Texto para leitura =
⟨
Inquérito policial

A tramitação direta dos inquéritos policiais

O vetusto Código, que entrou em vigor em 1º de janeiro de 1942, já alcançou os 70 anos de vigência. Merecia aposentadoria compulsória. Porém, ainda ficará conosco por mais alguns anos até que o Congresso Nacional aprove o novo CPP, que já passou no Senado (PLS 156/2009).

Por Vladimir Aras

 

Às vezes as leis caducam e deixam de valer mesmo sem sua revogação expressa ou implícita. É o que aconteceu com os dispositivos do Código de Processo Penal (Decreto-lei 3.689/1941) que regulam a tramitação do inquérito policial. Segundo o art. 10, §§1º e 3º, do CPP, o inquérito concluído (§1º) ou ainda inconcluso (§3º) está sujeito às seguintes regras:
§1º. A autoridade fará minucioso relatório do que tiver sido apurado e enviará autos ao juiz competente.
§3º. Quando o fato for de difícil elucidação, e o indiciado estiver solto, a autoridade poderá requerer ao juiz a devolução dos autos, para ulteriores diligências, que serão realizadas no prazo marcado pelo juiz.
O vetusto Código, que entrou em vigor em 1º de janeiro de 1942, alcançou os 70 anos de vigência. Merecia aposentadoria compulsória. Porém, ainda ficará conosco por mais alguns anos até que o Congresso Nacional aprove o novo CPP, que passou no Senado (PLS 156/2009).
⟩
Informações exibidas =
⟨
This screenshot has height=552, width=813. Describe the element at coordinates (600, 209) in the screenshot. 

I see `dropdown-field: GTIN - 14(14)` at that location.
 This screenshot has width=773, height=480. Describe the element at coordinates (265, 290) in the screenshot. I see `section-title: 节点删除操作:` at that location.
⟩
Complete o seguinte =
• 1. Responda às perguntas abaixo com base no texto sobre o inquérito policial.
(a) Em que data o Código de Processo Penal entrou em vigor?
(b) Segundo o §1º, a quem a autoridade enviará os autos?
(c) Em que casa legislativa o novo CPP já foi aprovado?
• 2. Substitua "juiz competente" por "magistrado competente" no trecho do texto sobre o inquérito policial que começa nas palavras "A tramitação direta" e termina depois de "ao juiz competente.". Escreva o trecho com a troca feita.

Resultados do exercício =
• 1.
(a) Em 1º de janeiro de 1942.
(b) Ao juiz competente.
(c) No Senado (PLS 156/2009).

• 2.
A tramitação direta dos inquéritos policiais

O vetusto Código, que entrou em vigor em 1º de janeiro de 1942, já alcançou os 70 anos de vigência. Merecia aposentadoria compulsória. Porém, ainda ficará conosco por mais alguns anos até que o Congresso Nacional aprove o novo CPP, que já passou no Senado (PLS 156/2009).

Por Vladimir Aras

 

Às vezes as leis caducam e deixam de valer mesmo sem sua revogação expressa ou implícita. É o que aconteceu com os dispositivos do Código de Processo Penal (Decreto-lei 3.689/1941) que regulam a tramitação do inquérito policial. Segundo o art. 10, §§1º e 3º, do CPP, o inquérito concluído (§1º) ou ainda inconcluso (§3º) está sujeito às seguintes regras:
§1º. A autoridade fará minucioso relatório do que tiver sido apurado e enviará autos ao magistrado competente.